§ Required work
Among the lines below, take the one holding "in the handle", the one holding "Given: Click the horizontal", and all lines between them. Set them down exactly.

[[ Records for the task, beginning ]]

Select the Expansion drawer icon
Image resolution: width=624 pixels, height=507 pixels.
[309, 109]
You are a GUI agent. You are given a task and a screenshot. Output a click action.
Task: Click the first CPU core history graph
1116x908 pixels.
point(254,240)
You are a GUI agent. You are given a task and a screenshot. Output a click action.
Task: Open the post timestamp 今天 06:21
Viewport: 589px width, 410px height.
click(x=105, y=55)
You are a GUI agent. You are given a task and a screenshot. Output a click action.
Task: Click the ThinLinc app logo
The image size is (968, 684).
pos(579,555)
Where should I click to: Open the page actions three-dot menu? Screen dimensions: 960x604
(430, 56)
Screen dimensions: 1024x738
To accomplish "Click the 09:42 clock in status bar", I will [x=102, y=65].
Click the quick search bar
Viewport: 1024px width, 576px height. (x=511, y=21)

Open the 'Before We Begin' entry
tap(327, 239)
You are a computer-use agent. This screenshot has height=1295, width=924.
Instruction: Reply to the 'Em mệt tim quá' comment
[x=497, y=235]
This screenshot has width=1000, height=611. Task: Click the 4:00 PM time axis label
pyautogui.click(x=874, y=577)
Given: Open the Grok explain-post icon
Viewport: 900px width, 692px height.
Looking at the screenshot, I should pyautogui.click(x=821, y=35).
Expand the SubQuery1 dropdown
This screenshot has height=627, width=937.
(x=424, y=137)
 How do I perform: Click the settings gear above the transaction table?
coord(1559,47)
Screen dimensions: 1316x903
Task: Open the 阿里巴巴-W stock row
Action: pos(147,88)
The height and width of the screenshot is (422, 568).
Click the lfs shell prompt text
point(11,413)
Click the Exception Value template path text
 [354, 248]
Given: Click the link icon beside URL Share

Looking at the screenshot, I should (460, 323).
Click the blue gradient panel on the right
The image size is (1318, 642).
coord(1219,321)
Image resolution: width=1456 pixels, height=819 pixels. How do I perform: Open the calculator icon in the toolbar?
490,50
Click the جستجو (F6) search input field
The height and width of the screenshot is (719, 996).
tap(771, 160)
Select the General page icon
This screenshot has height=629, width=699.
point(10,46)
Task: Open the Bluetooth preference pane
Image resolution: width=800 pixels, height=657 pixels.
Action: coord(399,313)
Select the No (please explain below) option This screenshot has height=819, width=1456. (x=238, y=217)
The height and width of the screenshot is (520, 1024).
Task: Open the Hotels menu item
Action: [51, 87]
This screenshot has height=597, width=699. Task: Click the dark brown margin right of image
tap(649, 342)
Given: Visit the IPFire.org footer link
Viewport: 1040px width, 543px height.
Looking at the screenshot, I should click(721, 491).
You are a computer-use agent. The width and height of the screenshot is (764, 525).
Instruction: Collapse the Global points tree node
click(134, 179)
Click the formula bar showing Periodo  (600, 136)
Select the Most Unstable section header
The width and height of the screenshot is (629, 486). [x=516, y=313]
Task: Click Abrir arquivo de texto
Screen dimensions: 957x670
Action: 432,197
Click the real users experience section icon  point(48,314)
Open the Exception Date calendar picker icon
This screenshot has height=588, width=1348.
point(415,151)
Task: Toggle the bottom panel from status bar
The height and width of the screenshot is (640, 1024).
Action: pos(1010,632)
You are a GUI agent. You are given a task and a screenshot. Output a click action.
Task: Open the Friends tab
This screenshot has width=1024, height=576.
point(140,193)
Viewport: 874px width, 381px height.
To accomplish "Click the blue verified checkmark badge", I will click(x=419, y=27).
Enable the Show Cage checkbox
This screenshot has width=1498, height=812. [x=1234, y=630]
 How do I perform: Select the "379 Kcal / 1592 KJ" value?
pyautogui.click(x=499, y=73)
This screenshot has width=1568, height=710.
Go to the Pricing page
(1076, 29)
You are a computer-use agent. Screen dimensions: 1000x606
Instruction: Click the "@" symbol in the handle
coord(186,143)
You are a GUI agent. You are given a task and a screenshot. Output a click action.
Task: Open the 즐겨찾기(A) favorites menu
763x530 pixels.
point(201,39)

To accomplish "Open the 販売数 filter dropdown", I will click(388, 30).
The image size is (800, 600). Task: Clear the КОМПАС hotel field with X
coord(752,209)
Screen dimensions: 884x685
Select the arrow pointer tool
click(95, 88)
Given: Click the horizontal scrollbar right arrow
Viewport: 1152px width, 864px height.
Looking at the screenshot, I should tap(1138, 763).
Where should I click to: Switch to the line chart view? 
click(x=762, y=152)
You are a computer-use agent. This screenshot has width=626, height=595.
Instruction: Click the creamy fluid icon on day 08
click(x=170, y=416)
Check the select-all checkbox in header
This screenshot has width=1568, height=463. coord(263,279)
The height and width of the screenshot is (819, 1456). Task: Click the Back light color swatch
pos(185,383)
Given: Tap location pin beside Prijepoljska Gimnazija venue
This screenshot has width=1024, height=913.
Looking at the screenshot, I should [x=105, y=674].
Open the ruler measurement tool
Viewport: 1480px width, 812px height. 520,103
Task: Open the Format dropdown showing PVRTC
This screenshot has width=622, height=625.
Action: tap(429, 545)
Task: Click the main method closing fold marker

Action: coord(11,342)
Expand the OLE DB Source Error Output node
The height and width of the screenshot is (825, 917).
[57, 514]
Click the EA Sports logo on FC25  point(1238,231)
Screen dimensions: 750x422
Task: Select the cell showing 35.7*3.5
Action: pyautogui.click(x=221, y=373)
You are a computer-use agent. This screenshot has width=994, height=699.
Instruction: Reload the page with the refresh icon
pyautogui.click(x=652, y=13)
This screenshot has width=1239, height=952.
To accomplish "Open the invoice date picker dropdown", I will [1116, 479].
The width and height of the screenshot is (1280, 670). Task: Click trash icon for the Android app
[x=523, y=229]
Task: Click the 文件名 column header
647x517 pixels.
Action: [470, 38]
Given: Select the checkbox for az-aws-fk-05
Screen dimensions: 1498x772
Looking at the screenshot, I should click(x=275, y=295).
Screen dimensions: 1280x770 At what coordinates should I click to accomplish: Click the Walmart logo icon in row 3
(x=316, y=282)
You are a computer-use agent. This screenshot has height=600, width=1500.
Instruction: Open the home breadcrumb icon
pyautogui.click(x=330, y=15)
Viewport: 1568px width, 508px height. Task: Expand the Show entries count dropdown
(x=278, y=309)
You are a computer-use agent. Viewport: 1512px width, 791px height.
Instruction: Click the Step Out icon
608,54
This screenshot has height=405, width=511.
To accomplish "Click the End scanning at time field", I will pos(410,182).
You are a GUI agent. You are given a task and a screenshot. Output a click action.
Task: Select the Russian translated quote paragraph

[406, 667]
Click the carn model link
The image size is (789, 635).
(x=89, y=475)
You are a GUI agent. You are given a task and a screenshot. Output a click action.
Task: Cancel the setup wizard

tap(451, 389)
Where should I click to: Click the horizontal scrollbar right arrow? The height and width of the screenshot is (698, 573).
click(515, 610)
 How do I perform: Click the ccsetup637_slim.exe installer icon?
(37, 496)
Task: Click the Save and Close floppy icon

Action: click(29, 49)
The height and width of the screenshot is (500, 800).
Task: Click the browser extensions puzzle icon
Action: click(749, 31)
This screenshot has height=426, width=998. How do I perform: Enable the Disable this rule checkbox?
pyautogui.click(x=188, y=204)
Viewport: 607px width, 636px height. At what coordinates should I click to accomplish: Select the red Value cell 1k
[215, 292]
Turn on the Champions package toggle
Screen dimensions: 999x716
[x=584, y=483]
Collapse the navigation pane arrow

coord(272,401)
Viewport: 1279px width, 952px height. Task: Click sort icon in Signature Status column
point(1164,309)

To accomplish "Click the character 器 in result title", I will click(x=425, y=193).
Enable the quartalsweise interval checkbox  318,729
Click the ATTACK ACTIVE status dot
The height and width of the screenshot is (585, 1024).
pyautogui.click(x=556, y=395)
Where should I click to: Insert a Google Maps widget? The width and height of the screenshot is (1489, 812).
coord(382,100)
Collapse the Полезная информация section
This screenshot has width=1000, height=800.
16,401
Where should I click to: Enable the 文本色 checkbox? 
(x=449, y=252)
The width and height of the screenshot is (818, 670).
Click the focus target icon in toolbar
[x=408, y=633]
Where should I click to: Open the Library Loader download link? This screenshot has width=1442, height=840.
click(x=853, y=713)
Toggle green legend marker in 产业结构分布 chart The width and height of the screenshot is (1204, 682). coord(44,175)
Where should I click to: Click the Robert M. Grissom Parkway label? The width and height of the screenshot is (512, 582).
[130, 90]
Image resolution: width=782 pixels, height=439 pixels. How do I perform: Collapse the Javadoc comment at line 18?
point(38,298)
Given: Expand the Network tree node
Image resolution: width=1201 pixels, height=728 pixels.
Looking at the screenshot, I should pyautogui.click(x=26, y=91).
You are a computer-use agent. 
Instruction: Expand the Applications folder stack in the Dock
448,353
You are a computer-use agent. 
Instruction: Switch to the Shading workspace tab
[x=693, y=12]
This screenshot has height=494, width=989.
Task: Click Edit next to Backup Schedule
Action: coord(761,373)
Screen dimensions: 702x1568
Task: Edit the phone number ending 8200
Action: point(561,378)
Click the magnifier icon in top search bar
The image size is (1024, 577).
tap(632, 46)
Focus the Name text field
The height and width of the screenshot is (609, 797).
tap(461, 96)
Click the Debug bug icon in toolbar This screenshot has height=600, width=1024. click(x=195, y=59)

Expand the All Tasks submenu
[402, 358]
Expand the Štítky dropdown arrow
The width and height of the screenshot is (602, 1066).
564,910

[[ Records for the task, end ]]

§ Answer box
Instruction: Click the "@" symbol in the handle
coord(186,143)
You are a GUI agent. You are given a task and a screenshot. Output a click action.
Task: Open the 즐겨찾기(A) favorites menu
763x530 pixels.
point(201,39)

To accomplish "Open the 販売数 filter dropdown", I will click(388, 30).
The image size is (800, 600). Task: Clear the КОМПАС hotel field with X
coord(752,209)
Screen dimensions: 884x685
Select the arrow pointer tool
click(95, 88)
Given: Click the horizontal scrollbar right arrow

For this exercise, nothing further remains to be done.